▶ _INFORMATION SHOWN_
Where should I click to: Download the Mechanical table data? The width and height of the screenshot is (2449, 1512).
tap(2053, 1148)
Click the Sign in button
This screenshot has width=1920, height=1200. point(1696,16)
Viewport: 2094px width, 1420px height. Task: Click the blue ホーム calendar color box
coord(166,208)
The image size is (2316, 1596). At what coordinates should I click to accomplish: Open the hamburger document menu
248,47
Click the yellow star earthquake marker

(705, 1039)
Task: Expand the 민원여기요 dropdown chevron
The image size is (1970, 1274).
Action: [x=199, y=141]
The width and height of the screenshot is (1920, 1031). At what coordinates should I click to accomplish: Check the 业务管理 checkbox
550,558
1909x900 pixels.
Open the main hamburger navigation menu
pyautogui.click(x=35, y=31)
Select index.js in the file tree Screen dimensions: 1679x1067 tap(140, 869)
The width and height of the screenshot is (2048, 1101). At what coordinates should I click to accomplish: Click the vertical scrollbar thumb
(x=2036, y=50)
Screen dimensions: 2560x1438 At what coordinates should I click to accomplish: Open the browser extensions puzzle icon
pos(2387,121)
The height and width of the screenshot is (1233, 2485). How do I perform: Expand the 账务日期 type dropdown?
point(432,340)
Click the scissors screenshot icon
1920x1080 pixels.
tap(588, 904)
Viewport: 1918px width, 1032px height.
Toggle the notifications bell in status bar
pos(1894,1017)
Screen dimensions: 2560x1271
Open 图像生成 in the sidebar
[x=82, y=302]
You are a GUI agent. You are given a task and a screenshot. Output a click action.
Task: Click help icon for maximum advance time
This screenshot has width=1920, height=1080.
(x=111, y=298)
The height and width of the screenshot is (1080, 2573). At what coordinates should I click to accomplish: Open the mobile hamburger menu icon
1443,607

▶ _WHAT THE TASK REQUIRES_
Output all records exactly, with nothing added or dropped.

▶ _WRITTEN ANSWER_
Where should I click to: Download the Mechanical table data? The width and height of the screenshot is (2449, 1512).
tap(2053, 1148)
Click the Sign in button
This screenshot has width=1920, height=1200. point(1696,16)
Viewport: 2094px width, 1420px height. Task: Click the blue ホーム calendar color box
coord(166,208)
The image size is (2316, 1596). At what coordinates should I click to accomplish: Open the hamburger document menu
248,47
Click the yellow star earthquake marker

(705, 1039)
Task: Expand the 민원여기요 dropdown chevron
The image size is (1970, 1274).
Action: [x=199, y=141]
The width and height of the screenshot is (1920, 1031). At what coordinates should I click to accomplish: Check the 业务管理 checkbox
550,558
1909x900 pixels.
Open the main hamburger navigation menu
pyautogui.click(x=35, y=31)
Select index.js in the file tree Screen dimensions: 1679x1067 tap(140, 869)
The width and height of the screenshot is (2048, 1101). At what coordinates should I click to accomplish: Click the vertical scrollbar thumb
(x=2036, y=50)
Screen dimensions: 2560x1438 At what coordinates should I click to accomplish: Open the browser extensions puzzle icon
pos(2387,121)
The height and width of the screenshot is (1233, 2485). How do I perform: Expand the 账务日期 type dropdown?
point(432,340)
Click the scissors screenshot icon
1920x1080 pixels.
tap(588, 904)
Viewport: 1918px width, 1032px height.
Toggle the notifications bell in status bar
pos(1894,1017)
Screen dimensions: 2560x1271
Open 图像生成 in the sidebar
[x=82, y=302]
You are a GUI agent. You are given a task and a screenshot. Output a click action.
Task: Click help icon for maximum advance time
This screenshot has width=1920, height=1080.
(x=111, y=298)
The height and width of the screenshot is (1080, 2573). At what coordinates should I click to accomplish: Open the mobile hamburger menu icon
1443,607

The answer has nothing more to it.